Dataset items:
☆ ☆ ☆ ☆ ☆ ☆ ☆

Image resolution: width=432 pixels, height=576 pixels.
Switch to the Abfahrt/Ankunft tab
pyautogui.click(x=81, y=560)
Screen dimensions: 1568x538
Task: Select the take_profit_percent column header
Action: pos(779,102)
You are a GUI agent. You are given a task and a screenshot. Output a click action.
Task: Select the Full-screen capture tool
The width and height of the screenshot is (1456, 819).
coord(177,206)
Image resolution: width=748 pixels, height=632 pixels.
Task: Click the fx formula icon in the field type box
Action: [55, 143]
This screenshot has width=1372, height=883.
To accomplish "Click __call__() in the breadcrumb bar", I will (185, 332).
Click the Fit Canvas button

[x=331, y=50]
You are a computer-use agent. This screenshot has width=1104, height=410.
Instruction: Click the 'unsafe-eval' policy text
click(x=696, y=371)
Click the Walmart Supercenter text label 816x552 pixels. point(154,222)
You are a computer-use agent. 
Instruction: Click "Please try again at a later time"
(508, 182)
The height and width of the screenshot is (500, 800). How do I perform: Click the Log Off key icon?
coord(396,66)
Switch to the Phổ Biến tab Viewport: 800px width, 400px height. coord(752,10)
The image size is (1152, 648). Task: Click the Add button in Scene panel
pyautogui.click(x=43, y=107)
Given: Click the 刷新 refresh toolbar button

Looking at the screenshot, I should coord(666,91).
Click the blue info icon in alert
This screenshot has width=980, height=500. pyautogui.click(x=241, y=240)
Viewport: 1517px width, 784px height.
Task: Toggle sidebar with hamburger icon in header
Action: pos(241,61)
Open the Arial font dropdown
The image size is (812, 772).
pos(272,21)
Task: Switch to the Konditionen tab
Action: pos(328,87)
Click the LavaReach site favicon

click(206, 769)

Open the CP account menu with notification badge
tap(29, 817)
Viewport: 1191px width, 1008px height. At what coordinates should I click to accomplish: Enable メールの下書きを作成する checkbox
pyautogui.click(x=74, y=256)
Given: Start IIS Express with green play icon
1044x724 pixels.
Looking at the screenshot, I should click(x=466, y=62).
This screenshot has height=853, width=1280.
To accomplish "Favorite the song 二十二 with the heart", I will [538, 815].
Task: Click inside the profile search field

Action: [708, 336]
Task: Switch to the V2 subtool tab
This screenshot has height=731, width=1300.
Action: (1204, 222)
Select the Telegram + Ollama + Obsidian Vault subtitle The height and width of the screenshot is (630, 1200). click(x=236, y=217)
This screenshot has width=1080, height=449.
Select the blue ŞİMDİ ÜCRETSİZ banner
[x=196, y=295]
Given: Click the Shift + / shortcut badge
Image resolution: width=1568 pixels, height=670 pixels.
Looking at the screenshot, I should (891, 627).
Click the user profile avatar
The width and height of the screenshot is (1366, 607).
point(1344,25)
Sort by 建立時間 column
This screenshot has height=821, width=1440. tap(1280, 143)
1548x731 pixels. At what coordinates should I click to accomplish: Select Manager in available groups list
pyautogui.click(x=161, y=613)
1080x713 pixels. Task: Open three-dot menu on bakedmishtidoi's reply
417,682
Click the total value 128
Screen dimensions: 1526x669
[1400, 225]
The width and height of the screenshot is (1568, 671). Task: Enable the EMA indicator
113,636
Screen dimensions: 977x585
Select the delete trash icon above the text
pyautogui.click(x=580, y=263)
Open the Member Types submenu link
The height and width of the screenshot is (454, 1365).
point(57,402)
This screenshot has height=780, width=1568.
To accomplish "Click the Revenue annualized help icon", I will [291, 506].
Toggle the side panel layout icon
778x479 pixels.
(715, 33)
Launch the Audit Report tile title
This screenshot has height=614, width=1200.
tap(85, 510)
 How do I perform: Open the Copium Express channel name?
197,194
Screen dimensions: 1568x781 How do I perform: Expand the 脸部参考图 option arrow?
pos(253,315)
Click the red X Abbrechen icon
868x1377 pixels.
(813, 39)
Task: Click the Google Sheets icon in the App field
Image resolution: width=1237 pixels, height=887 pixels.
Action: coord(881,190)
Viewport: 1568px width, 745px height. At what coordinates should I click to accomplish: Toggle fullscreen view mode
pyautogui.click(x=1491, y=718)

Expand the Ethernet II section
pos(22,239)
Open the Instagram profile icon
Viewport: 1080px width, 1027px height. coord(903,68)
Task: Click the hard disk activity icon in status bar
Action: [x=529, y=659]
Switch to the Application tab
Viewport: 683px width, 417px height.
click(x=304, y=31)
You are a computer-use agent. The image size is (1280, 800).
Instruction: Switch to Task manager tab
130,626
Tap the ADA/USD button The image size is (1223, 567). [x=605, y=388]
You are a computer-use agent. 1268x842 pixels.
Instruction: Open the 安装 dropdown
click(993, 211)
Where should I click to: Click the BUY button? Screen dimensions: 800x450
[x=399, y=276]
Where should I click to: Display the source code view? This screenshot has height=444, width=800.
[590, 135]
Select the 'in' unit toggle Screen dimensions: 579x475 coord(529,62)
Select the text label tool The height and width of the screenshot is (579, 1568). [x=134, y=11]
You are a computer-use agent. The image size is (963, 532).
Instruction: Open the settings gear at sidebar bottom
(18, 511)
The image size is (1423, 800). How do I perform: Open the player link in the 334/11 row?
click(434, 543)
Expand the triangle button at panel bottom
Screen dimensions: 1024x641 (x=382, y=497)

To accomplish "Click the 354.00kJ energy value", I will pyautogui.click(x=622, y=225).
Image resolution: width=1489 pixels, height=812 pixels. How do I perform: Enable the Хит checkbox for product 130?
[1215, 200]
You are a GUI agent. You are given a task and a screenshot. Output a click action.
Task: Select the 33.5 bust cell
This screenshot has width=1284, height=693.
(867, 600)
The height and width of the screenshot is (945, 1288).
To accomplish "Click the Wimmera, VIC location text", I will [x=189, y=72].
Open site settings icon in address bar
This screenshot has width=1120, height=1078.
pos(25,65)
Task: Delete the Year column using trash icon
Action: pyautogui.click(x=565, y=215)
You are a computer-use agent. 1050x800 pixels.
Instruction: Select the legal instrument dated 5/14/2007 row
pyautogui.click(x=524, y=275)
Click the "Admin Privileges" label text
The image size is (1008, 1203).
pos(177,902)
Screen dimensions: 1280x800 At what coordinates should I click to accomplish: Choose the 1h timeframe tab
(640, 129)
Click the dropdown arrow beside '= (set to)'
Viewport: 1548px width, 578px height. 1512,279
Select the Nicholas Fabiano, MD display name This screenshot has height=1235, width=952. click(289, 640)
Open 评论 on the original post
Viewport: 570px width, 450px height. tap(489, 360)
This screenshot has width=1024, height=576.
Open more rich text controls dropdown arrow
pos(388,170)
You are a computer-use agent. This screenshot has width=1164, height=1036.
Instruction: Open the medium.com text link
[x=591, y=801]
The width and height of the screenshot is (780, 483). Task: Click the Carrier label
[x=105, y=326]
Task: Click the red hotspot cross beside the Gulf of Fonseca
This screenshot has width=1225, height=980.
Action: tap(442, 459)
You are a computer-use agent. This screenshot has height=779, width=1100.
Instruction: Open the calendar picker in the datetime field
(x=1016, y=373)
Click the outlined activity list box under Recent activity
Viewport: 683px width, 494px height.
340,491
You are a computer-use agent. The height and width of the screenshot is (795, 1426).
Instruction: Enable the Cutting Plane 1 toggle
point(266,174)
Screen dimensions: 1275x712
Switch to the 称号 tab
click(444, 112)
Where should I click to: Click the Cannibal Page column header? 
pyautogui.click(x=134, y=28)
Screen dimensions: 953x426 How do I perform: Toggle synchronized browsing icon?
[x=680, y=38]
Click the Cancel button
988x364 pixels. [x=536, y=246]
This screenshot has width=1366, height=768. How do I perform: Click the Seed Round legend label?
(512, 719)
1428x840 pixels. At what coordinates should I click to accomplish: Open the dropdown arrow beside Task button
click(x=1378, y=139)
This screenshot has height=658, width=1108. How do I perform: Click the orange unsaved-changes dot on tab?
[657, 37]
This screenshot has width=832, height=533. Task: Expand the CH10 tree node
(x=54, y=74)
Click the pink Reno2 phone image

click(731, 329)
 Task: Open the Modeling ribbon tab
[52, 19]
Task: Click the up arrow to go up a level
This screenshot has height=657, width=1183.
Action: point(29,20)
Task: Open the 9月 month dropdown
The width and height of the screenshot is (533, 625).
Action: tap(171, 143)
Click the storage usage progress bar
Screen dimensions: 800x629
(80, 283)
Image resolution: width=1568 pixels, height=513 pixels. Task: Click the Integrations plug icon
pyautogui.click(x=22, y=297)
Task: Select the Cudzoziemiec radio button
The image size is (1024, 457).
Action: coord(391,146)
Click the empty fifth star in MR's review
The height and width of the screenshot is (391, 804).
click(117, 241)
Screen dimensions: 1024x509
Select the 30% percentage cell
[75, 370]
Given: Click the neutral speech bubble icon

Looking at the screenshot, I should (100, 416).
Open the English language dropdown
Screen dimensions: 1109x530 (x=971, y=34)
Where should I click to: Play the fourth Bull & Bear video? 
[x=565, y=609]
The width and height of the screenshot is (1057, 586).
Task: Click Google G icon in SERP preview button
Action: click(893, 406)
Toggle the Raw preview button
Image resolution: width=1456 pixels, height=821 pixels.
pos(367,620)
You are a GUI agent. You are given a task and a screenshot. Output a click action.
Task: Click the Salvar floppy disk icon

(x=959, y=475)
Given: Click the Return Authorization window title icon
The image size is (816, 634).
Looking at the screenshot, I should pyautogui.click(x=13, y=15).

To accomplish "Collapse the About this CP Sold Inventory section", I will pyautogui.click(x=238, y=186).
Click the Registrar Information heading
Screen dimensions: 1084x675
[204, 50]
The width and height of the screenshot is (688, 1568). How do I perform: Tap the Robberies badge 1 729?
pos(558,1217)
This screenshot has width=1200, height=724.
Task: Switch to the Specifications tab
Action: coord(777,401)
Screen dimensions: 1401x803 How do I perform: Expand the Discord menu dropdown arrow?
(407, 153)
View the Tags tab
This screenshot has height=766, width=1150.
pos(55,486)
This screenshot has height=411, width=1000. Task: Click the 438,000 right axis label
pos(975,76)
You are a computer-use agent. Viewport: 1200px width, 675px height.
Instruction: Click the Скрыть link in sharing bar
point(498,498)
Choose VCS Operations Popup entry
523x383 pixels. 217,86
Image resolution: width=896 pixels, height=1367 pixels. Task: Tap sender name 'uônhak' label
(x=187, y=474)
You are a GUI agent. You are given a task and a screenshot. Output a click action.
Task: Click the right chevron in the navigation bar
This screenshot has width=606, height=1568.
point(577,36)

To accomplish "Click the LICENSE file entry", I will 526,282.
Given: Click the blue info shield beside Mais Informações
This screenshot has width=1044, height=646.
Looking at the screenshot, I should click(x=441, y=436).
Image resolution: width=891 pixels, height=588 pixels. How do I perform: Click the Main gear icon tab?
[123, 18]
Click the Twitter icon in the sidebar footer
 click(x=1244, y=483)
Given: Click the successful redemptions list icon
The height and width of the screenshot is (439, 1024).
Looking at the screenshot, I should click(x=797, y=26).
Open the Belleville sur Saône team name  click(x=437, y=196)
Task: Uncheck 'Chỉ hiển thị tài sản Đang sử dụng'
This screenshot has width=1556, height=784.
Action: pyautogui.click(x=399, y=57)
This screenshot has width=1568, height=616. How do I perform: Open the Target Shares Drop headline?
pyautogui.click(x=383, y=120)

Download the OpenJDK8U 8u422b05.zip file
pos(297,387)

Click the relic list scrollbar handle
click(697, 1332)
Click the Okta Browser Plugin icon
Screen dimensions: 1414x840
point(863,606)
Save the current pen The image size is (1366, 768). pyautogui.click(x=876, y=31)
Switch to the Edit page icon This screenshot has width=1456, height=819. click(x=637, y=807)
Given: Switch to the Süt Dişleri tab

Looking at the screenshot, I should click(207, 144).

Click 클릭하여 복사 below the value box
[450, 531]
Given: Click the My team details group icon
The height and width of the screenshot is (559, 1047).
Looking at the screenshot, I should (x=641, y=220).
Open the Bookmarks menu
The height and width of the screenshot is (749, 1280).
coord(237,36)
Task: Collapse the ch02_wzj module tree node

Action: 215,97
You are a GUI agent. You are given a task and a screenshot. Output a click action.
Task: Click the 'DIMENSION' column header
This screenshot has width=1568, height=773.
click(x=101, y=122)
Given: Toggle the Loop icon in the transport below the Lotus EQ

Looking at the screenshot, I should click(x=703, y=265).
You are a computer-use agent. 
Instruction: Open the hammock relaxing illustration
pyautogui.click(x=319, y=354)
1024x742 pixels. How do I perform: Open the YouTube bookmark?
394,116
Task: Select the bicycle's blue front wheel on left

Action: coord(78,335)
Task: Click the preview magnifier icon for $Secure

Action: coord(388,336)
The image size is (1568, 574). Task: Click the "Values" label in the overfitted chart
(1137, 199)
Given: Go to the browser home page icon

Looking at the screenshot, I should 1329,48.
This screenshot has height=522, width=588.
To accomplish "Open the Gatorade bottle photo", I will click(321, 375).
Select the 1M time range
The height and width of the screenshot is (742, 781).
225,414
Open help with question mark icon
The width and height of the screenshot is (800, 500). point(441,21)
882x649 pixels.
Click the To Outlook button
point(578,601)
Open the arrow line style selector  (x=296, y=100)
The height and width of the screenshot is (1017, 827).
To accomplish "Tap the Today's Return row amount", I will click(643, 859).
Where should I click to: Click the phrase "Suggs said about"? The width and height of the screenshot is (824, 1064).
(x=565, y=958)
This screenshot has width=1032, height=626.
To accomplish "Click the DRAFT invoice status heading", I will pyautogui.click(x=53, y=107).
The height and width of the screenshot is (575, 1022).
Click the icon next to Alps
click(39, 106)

☆ ☆ ☆ ☆ ☆ ☆ ☆

Directions for this task –
Among the entries above, the line containing "Screen dimensions: 1526x669", the line containing "Switch to the Application tab", and all lines between them are to be restated word for word; nothing else belongs in the reply.

Answer to the problem –
Screen dimensions: 1526x669
[1400, 225]
The width and height of the screenshot is (1568, 671). Task: Enable the EMA indicator
113,636
Screen dimensions: 977x585
Select the delete trash icon above the text
pyautogui.click(x=580, y=263)
Open the Member Types submenu link
The height and width of the screenshot is (454, 1365).
point(57,402)
This screenshot has height=780, width=1568.
To accomplish "Click the Revenue annualized help icon", I will [291, 506].
Toggle the side panel layout icon
778x479 pixels.
(715, 33)
Launch the Audit Report tile title
This screenshot has height=614, width=1200.
tap(85, 510)
 How do I perform: Open the Copium Express channel name?
197,194
Screen dimensions: 1568x781 How do I perform: Expand the 脸部参考图 option arrow?
pos(253,315)
Click the red X Abbrechen icon
868x1377 pixels.
(813, 39)
Task: Click the Google Sheets icon in the App field
Image resolution: width=1237 pixels, height=887 pixels.
Action: coord(881,190)
Viewport: 1568px width, 745px height. At what coordinates should I click to accomplish: Toggle fullscreen view mode
pyautogui.click(x=1491, y=718)

Expand the Ethernet II section
pos(22,239)
Open the Instagram profile icon
Viewport: 1080px width, 1027px height. coord(903,68)
Task: Click the hard disk activity icon in status bar
Action: [x=529, y=659]
Switch to the Application tab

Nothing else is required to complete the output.